**PROVIDED INFORMATION**
"""

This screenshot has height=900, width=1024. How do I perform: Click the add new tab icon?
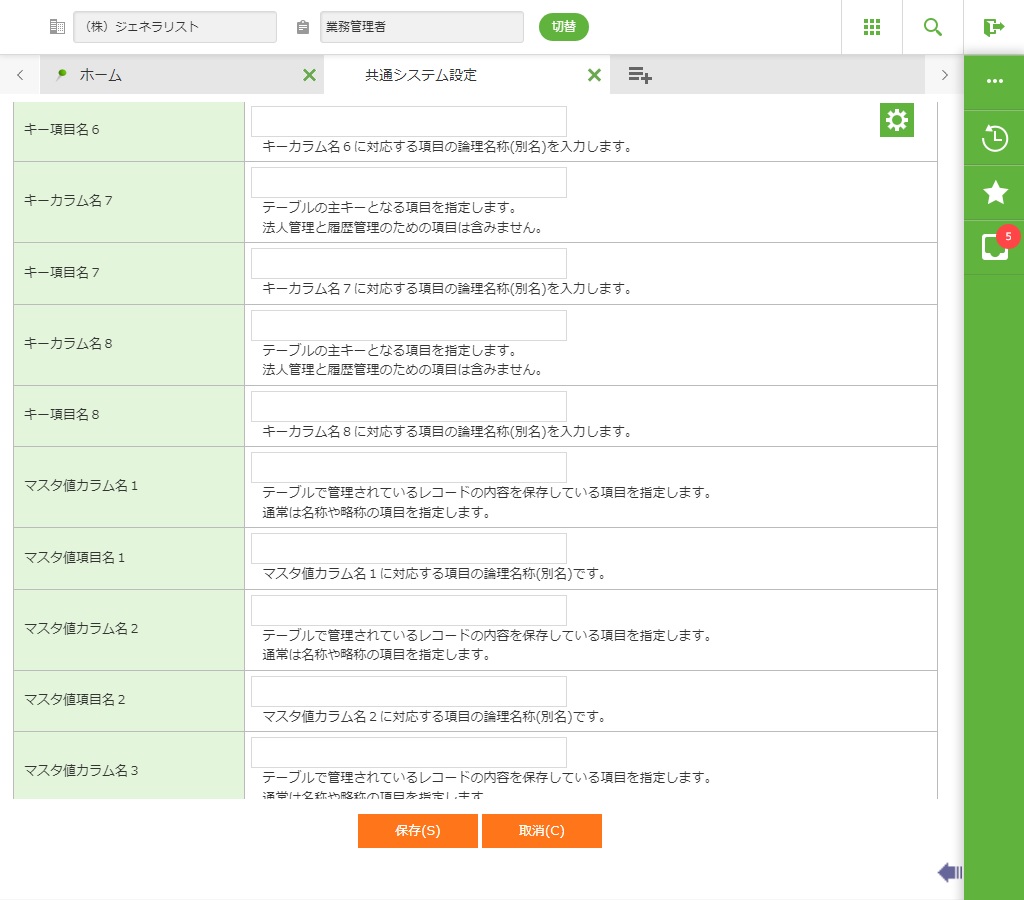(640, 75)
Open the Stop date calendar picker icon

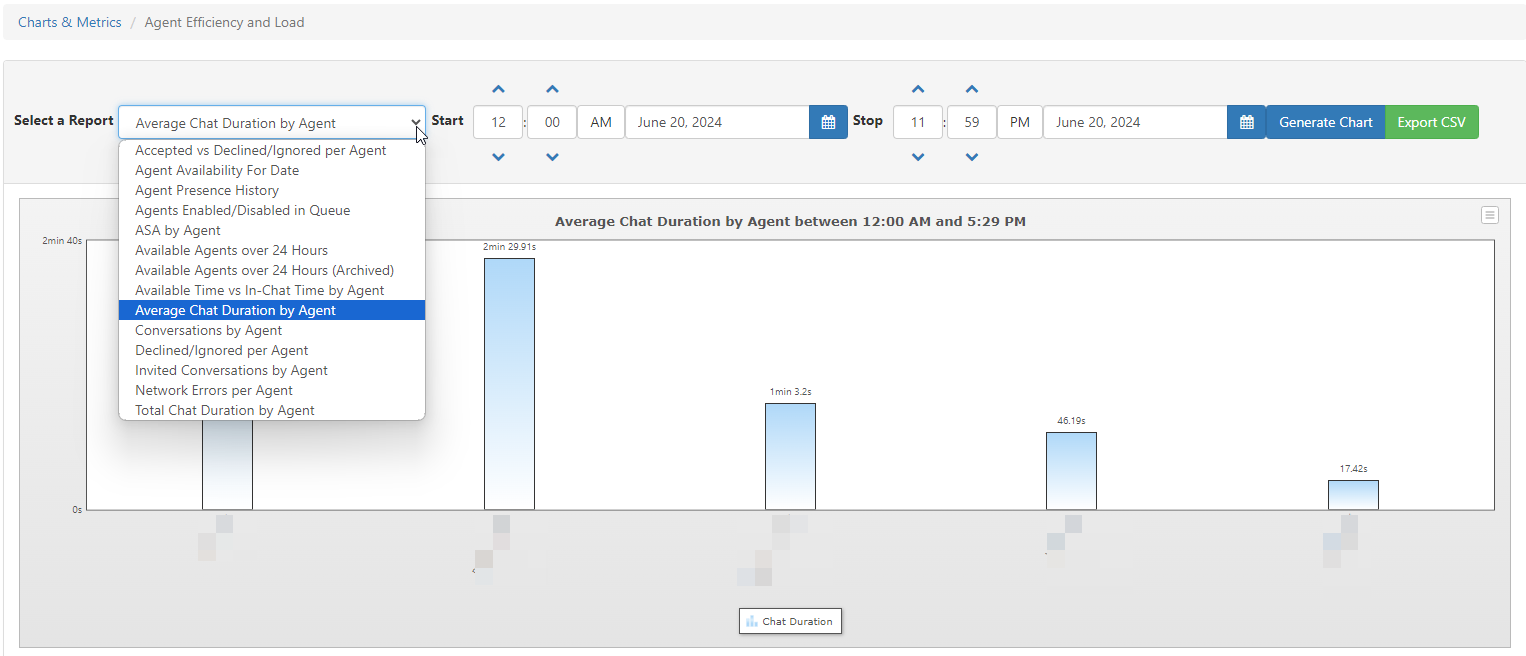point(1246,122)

"""
"""

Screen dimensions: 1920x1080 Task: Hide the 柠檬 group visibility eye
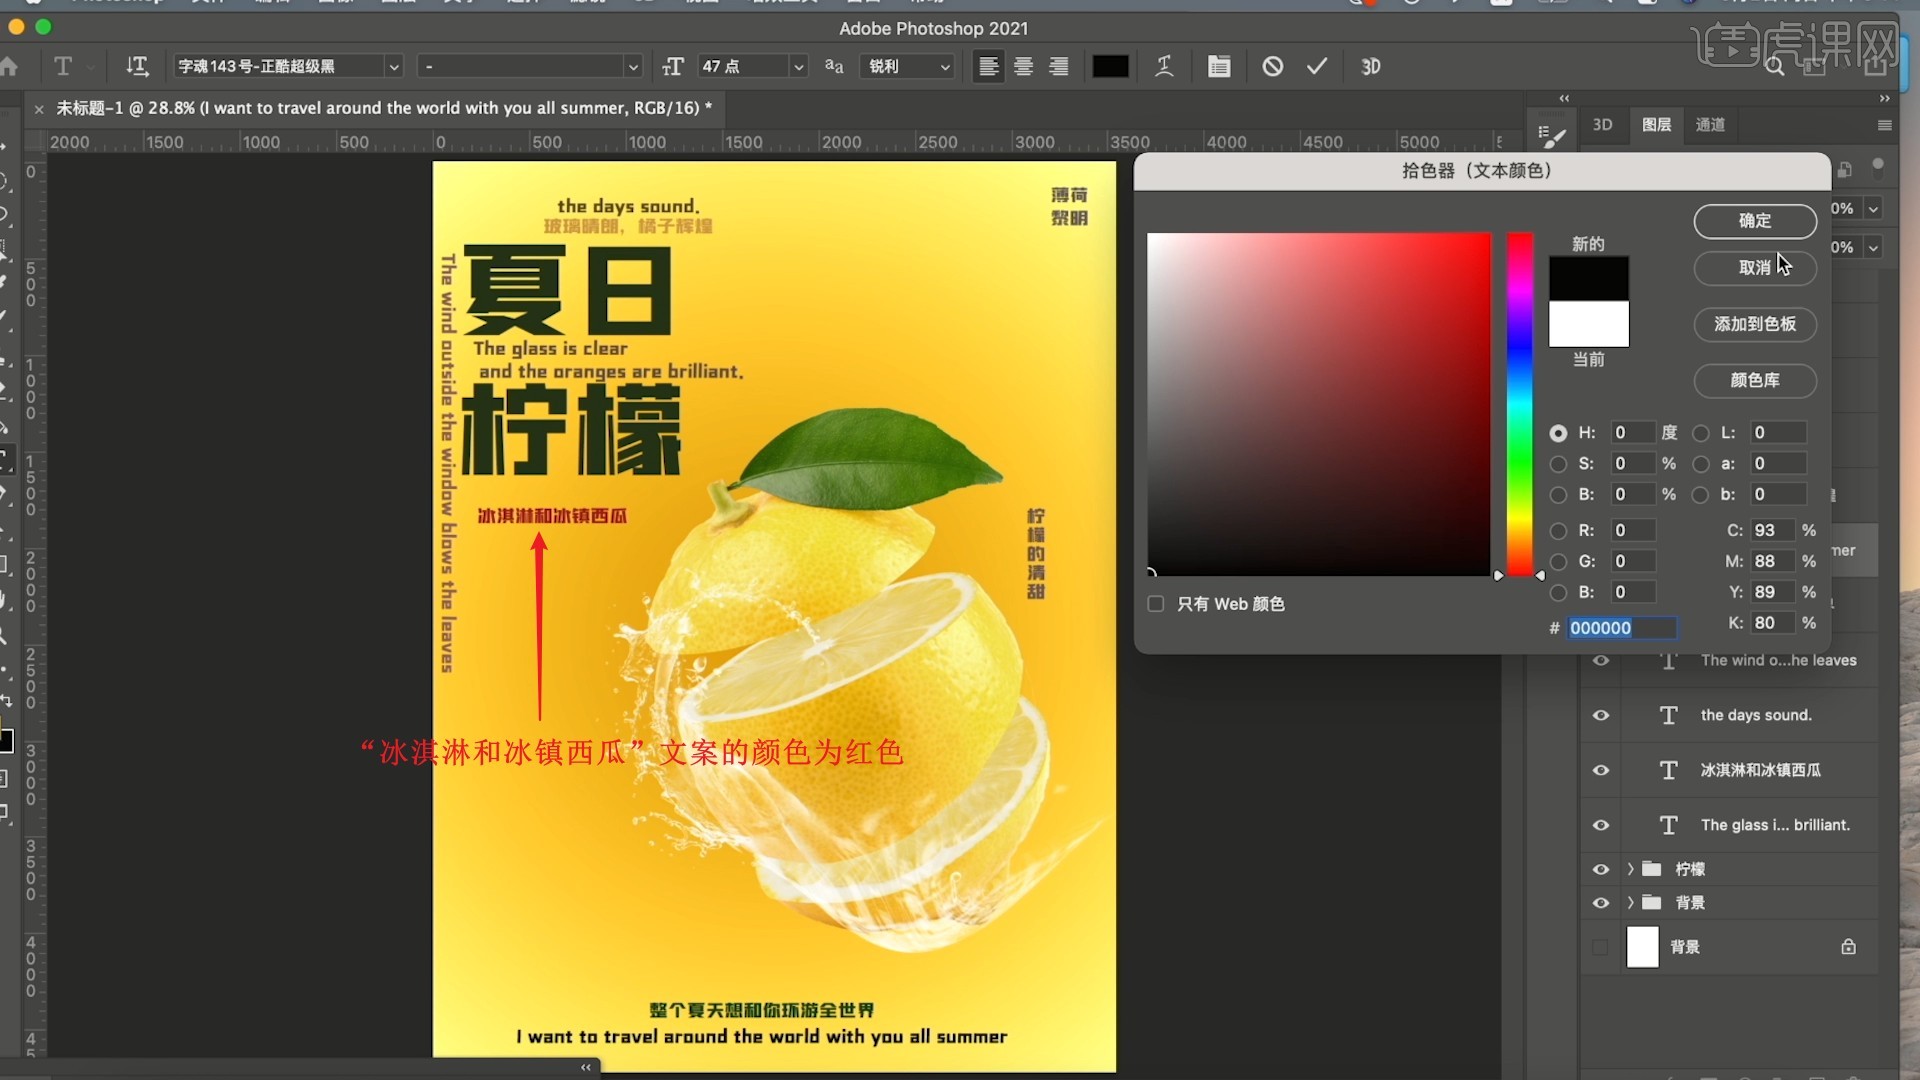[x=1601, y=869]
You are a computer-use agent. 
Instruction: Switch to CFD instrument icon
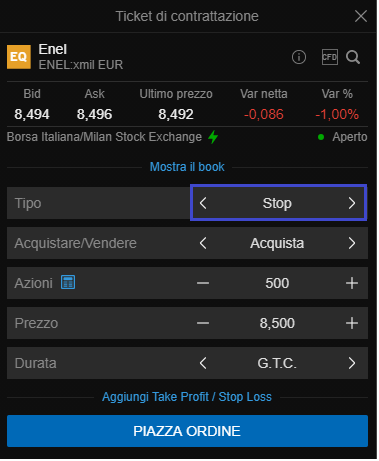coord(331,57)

"""
"""

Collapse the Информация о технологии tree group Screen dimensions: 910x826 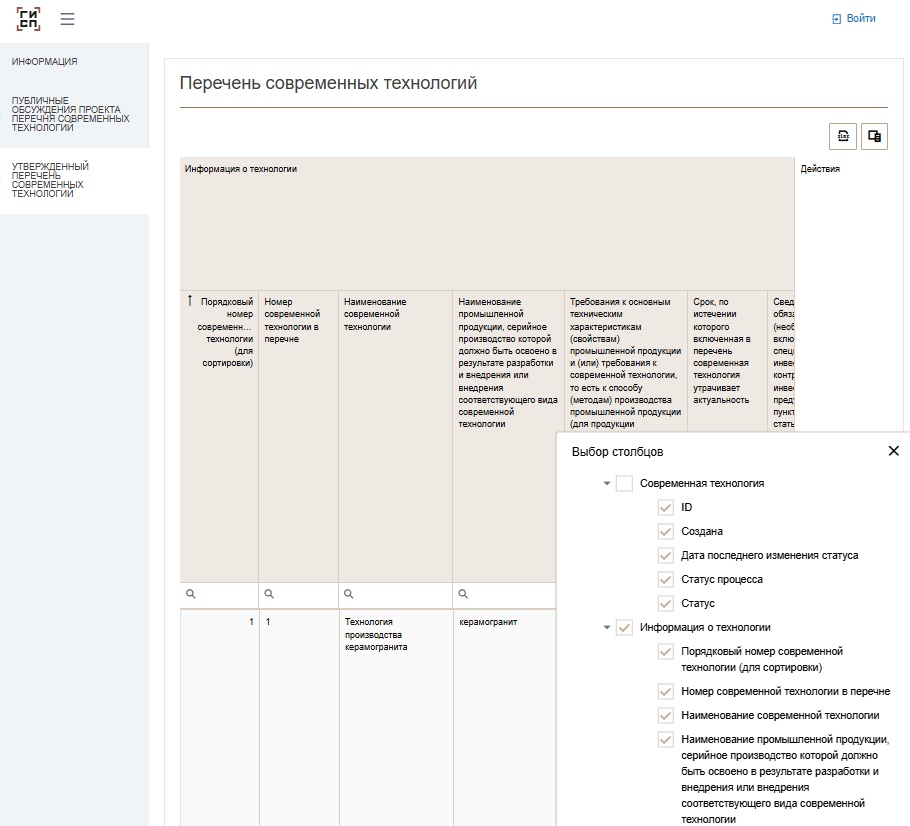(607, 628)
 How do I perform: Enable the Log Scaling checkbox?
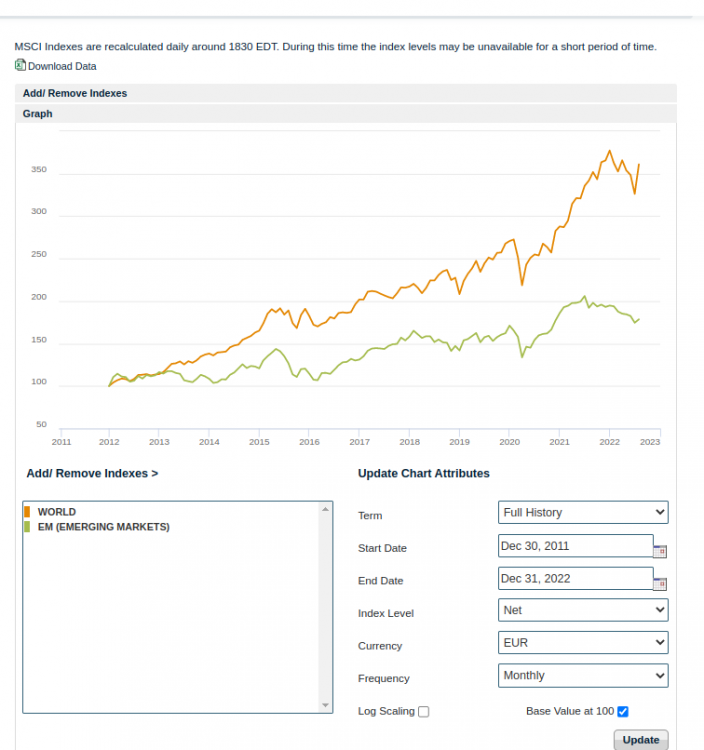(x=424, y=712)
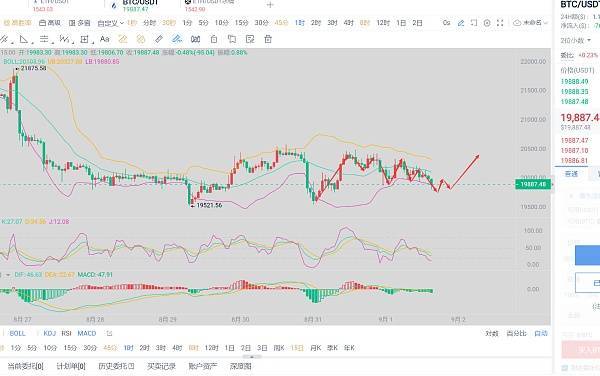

"""

**CHALLENGE**
Copy out the part of the data that opens with the line containing "How do I perform: Enable" and closes with the line containing "(x=424, y=712)", keeping both of those lines, and leave the pictures out of the answer.

**TASK OUTPUT**
 How do I perform: Enable the Log Scaling checkbox?
(x=424, y=712)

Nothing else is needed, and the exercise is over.